Work to be completed: Each line below from the one containing "Daily (224, 1056)" through the one containing "Find (286, 1127)" should be output exactly as it stands, and no other line should appear.
== Information supplied ==
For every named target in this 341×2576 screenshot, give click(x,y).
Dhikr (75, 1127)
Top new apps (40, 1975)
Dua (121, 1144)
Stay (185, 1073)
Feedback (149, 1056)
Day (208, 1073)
===
== Information supplied ==
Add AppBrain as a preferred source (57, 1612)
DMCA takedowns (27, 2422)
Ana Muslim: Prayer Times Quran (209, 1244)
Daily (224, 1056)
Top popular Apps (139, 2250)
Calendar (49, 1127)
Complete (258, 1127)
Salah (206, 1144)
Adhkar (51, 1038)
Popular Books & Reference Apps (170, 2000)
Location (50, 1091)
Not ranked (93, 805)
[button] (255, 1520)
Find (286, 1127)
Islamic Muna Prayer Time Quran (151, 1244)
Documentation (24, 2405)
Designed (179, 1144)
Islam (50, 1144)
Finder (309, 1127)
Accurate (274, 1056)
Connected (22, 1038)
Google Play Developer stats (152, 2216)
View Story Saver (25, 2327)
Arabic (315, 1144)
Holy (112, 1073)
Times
===
Result of this task:
Daily (224, 1056)
Top popular Apps (139, 2250)
Calendar (49, 1127)
Complete (258, 1127)
Salah (206, 1144)
Adhkar (51, 1038)
Popular Books & Reference Apps (170, 2000)
Location (50, 1091)
Not ranked (93, 805)
[button] (255, 1520)
Find (286, 1127)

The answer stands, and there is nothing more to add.